Meditation and relaxation training will help you improve fall asleep faster and sleep better. There is a simple but powerful breathing method called 4-7-8 method that is used by the military and ancient yogi that will lower your heartbeat, calm yourself and make you fall asleep faster, sleep better and increase your natural defense. 

Here are the steps. Exhale completely through your nose until you empty your air. Close your mouth and inhale through your nose until you are filled with air (belly and lung) while mentally counting to four. Hold your breath and mentally count to seven. Close your mouth and exhale completely through your nose, and mentally counting to eight. If 4-7-8 is easy for you to double the ratio to 8-14-16 and so on. The higher the ratio the better it is. Repeat this cycle 7 times. Do it at least three times a day, the more you do it the better it will be. 

Do not pay attention to time

People who can’t fall asleep often tend to watch the clock and are obsessed with the fact that they cannot fall asleep. But this behavior causes anxiety and that’s what you want to avoid. So get rid of any clock in your bedroom that shines in the night or forces yourself not to watch it. Even if it is tempting, watching the time is useless. Anyway, you will have to wake up at the time you have to and it is not by looking at it that you will fall asleep faster.

Fight anxiety and stress

One of the major cause of falling asleep issues is anxiety and stress. I am anxious myself and I hate it when my brain starts working hard just before sleeping when I have my eyes closed. It causes me trouble relaxing and turning off my thoughts. 

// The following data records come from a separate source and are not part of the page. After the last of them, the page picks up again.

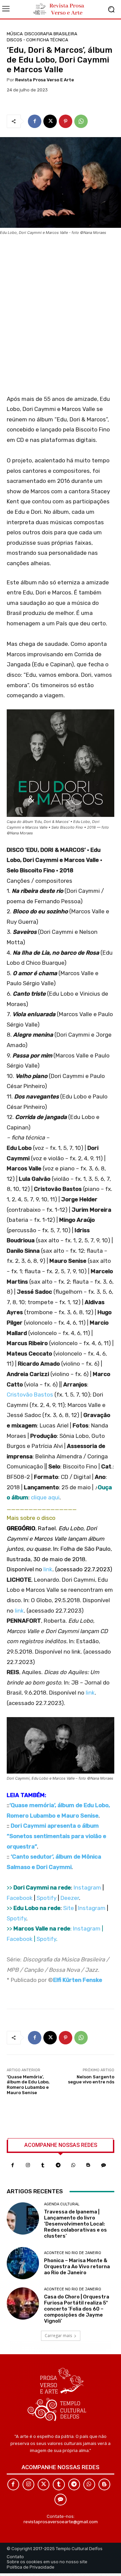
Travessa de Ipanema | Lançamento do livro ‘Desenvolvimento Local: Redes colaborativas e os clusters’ (75, 2224)
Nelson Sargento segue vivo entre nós (91, 2079)
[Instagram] (28, 2165)
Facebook (20, 1898)
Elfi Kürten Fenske (77, 1980)
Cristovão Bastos (30, 1394)
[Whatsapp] (73, 2165)
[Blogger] (88, 2165)
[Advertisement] (60, 317)
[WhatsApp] (81, 121)
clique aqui (45, 1497)
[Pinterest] (65, 121)
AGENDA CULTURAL (61, 2204)
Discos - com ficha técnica (37, 40)
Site (68, 1908)
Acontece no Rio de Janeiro (72, 2253)
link (47, 1569)
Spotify (46, 1898)
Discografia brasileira (51, 34)
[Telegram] (58, 2165)
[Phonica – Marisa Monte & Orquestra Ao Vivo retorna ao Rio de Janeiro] (23, 2263)
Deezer (70, 1898)
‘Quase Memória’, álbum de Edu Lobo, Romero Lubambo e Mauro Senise (28, 2084)
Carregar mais (58, 2335)
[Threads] (103, 2165)
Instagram (87, 1887)
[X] (50, 121)
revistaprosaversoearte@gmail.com (61, 2521)
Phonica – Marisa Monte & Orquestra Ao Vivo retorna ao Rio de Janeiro (77, 2266)
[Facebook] (34, 121)
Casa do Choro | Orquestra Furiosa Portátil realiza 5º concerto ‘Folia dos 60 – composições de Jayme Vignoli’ (76, 2309)
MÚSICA (15, 34)
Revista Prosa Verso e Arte (44, 80)
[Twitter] (43, 2484)
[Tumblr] (43, 2165)
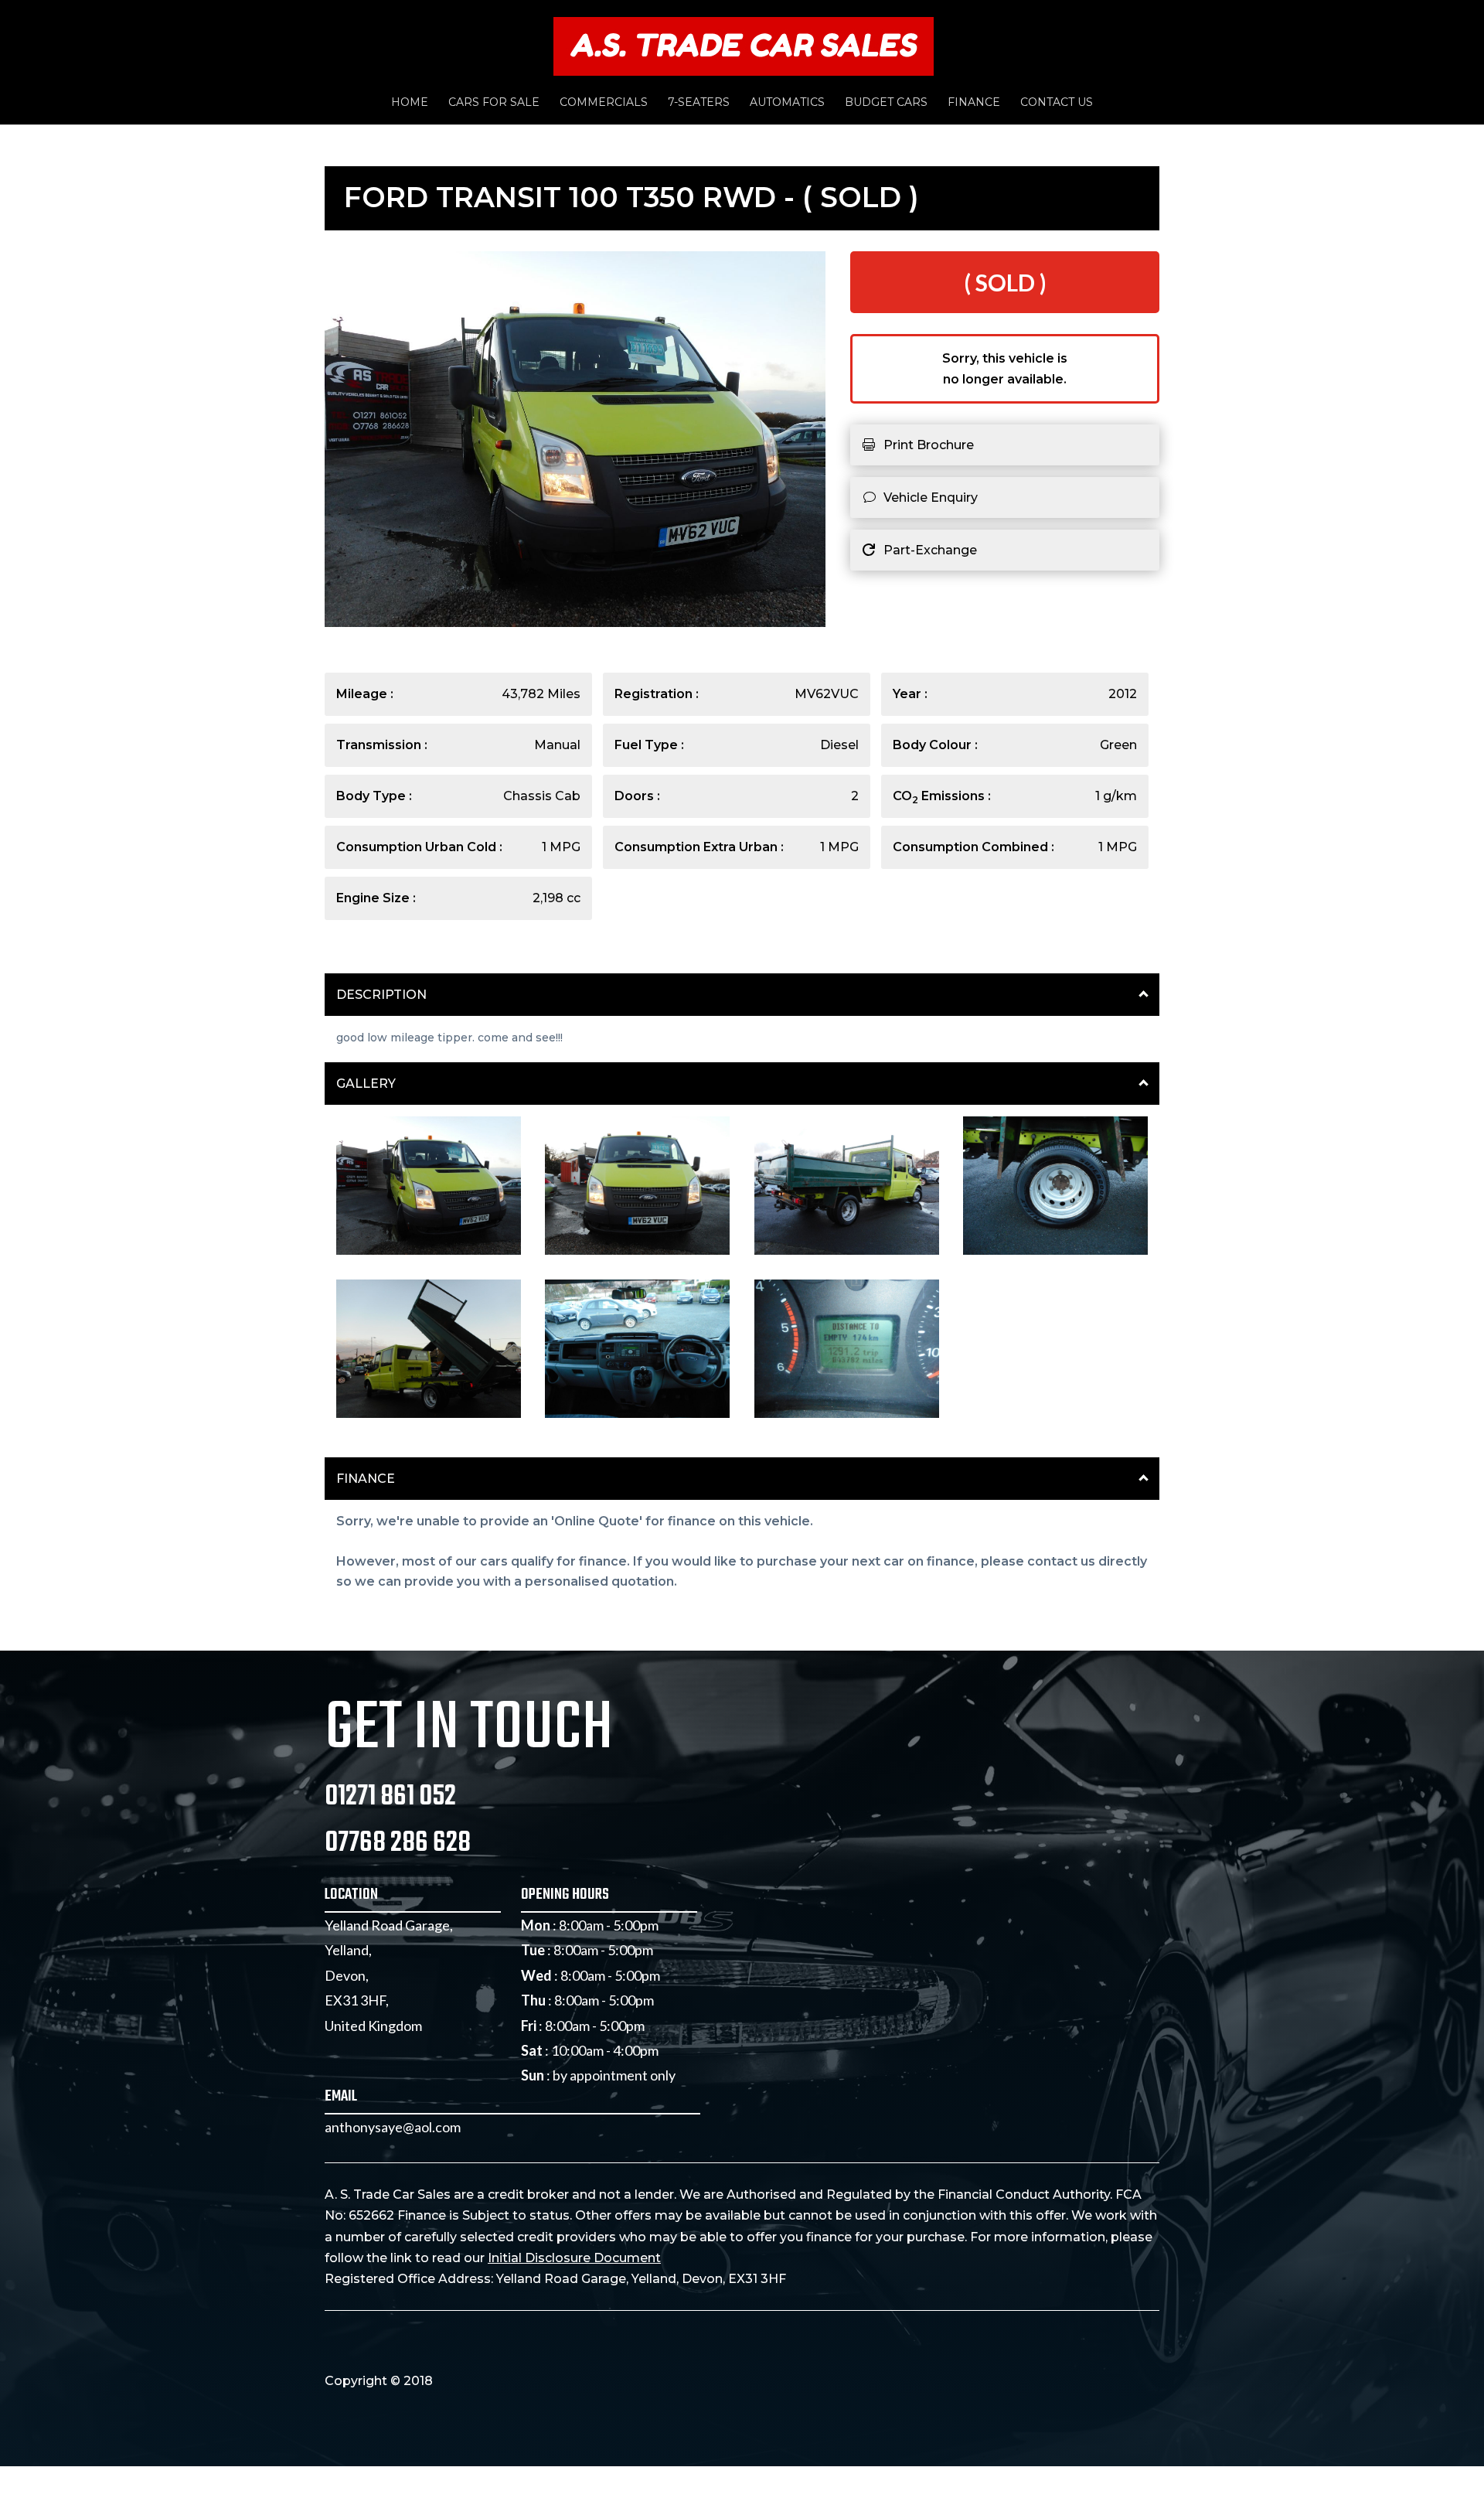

There are techniques that I tested and that I can confirm are helping. Try to visualize something that makes you happy and smile while you have your eyes closed. This technique will help you occupy your mind with good thoughts instead of engaging with worries and concerns during the pre-sleep time. But if you think of something important and you feel that it develops in your mind. Stand up and write it down on a piece of paper. At first glance, one may think that getting up will make you start over from the beginning but on the contrary, it will allow you to move on and fall asleep more quickly.

But the best techniques to clear your brain before sleeping are still meditation and breathing exercises.

Conclusion

Yes, there are a lot of parameters to take into consideration to find a good sleep. But you are certainly doing great on some of these factors. And if you are not, it is okay, try to apply these changes step by step. This may take several weeks of adaptation, but anyway you are used to taking a long time to fall asleep or sleep badly for a while now.